De late schilderijen doen je ook met andere ogen naar het eerdere werk kijken. Plotseling valt op hoe Schoenmakers ook in de vroege naakten of in de materieschilderijen de oplossing al zoekt in vereenvoudiging, transparantie en openheid – misschien wel de moeilijkste, maar ook de mooiste weg voor een kunstenaar. Soms lukt dat niet en gebeurt er, eerlijk gezegd, nogal weinig in de tekening of het schilderij.

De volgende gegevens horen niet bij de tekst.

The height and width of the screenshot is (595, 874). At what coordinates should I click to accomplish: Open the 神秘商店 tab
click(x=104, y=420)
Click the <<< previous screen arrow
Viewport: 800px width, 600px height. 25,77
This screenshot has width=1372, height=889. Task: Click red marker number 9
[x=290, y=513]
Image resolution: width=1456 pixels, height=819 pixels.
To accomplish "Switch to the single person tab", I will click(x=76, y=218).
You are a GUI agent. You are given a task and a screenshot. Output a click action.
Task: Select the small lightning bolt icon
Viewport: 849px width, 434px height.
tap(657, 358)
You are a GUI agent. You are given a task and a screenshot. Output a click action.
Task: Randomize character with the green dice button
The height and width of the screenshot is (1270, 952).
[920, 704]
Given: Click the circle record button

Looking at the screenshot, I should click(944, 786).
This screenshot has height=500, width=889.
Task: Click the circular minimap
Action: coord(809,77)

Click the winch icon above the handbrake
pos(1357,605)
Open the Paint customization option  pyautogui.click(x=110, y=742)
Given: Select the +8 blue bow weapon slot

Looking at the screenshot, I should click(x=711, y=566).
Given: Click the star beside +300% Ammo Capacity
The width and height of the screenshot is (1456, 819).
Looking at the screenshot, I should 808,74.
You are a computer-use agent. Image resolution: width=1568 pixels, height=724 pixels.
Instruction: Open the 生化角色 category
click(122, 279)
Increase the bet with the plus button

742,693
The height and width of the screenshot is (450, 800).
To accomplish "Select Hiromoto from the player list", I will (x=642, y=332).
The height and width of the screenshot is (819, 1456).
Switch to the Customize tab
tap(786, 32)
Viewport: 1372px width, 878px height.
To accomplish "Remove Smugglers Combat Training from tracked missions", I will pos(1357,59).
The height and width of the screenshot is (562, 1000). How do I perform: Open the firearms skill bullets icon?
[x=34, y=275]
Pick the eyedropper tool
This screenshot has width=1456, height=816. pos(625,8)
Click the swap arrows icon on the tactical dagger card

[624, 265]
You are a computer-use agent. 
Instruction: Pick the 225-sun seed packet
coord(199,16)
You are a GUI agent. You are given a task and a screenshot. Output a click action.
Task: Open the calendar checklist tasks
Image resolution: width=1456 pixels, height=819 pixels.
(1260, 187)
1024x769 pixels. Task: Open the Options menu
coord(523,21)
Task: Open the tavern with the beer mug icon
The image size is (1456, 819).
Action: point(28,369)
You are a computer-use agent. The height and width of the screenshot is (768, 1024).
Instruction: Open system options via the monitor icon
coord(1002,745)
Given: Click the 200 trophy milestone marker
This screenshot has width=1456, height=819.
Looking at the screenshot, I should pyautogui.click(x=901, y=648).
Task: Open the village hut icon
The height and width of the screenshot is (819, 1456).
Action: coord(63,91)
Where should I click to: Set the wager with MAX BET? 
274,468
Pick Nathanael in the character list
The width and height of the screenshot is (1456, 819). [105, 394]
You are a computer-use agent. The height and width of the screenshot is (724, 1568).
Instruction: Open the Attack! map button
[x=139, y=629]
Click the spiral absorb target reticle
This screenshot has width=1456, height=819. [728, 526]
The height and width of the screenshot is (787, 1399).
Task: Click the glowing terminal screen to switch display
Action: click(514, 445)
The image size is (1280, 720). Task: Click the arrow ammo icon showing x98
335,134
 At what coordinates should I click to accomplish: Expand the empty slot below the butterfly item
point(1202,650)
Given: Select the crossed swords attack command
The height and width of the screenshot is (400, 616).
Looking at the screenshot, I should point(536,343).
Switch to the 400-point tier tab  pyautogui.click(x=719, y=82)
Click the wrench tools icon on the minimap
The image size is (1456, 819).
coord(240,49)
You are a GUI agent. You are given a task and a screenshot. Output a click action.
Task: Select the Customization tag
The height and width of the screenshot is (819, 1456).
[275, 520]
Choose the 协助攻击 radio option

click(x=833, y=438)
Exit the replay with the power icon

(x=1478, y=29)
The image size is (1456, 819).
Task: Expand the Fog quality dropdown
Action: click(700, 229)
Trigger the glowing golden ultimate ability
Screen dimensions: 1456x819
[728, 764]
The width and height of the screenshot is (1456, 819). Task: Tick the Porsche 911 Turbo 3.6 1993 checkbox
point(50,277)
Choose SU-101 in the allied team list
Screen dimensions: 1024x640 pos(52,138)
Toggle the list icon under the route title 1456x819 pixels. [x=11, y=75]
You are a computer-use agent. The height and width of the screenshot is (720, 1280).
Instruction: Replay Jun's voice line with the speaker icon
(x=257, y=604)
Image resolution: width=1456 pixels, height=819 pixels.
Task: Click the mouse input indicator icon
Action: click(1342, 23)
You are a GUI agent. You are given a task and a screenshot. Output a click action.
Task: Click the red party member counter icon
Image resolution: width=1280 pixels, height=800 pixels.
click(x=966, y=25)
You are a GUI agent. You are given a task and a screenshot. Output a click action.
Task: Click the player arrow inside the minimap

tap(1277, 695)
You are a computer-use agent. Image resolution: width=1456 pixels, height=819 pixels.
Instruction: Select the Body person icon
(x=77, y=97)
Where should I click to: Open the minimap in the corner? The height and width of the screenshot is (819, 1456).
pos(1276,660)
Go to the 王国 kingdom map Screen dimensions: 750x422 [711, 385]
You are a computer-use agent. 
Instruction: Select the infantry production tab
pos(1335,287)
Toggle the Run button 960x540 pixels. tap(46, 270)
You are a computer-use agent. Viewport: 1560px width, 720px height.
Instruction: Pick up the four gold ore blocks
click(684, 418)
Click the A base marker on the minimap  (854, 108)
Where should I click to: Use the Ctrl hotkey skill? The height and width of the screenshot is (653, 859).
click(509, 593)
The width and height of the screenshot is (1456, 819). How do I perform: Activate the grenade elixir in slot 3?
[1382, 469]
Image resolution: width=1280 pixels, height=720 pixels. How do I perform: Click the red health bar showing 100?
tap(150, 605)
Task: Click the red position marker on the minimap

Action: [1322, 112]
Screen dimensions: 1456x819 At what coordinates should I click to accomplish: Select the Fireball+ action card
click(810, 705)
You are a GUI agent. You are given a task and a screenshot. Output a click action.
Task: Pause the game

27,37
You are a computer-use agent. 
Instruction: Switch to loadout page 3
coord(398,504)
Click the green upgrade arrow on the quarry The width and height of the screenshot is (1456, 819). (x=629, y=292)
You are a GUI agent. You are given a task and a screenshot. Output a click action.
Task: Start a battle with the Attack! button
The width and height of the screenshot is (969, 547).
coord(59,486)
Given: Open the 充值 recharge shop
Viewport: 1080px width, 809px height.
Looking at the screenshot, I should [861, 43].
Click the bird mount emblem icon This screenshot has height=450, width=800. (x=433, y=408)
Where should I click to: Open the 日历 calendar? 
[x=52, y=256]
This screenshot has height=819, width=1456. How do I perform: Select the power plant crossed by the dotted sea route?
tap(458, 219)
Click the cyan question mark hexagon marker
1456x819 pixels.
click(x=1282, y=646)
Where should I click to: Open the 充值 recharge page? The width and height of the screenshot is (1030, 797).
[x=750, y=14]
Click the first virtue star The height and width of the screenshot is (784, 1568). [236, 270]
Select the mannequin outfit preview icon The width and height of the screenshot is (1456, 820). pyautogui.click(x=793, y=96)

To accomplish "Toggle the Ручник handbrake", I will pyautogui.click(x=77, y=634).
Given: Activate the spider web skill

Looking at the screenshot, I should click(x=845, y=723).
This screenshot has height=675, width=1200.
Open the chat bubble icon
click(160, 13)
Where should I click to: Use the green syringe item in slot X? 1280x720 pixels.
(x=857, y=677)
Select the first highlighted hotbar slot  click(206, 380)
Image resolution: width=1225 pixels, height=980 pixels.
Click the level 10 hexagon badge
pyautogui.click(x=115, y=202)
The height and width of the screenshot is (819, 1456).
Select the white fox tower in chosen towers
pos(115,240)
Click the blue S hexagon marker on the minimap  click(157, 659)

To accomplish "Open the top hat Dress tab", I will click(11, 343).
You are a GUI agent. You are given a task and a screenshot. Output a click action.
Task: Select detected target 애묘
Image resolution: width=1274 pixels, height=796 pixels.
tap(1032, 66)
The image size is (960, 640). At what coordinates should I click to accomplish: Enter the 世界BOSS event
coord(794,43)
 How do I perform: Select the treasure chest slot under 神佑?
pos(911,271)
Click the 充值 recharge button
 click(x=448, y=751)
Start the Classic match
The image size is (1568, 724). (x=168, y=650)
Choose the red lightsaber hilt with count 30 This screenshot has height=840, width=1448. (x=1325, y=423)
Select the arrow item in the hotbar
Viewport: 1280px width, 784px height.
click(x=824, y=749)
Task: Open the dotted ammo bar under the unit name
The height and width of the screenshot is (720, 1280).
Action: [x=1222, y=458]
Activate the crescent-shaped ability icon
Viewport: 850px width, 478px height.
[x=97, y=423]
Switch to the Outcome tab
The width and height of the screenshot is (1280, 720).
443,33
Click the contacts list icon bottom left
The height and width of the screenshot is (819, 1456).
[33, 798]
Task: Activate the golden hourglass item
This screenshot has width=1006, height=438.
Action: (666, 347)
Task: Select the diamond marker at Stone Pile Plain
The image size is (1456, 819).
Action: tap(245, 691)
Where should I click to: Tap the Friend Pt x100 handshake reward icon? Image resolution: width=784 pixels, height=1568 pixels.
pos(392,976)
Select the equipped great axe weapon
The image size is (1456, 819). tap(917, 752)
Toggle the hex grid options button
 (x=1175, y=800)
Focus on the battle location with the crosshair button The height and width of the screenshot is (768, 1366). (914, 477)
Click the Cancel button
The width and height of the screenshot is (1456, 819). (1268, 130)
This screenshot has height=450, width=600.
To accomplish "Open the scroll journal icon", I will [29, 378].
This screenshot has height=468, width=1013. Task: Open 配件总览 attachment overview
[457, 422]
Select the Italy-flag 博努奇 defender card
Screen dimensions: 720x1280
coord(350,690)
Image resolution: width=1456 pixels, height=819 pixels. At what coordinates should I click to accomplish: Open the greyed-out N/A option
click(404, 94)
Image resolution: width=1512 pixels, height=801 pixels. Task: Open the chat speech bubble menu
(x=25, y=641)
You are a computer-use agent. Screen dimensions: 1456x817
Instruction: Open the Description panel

In het late werk slaagt hij daar vaker in en weet hij met uiterst spaarzame middelen een maximum aan spanning te bereiken.
Piet Schoenmakers, van 6/9 t/m 25/10, Kruisgang bij voormalige Kartuizerklooster, Swalmerstraat 100. www.museum.roermond.nl. Grafiek van Piet Schoenmakers, van 12/9 t/m 8/11 in Centrum voor de Kunsten, Lindanusstraat 7, Roermond. www.ckroermond.nl.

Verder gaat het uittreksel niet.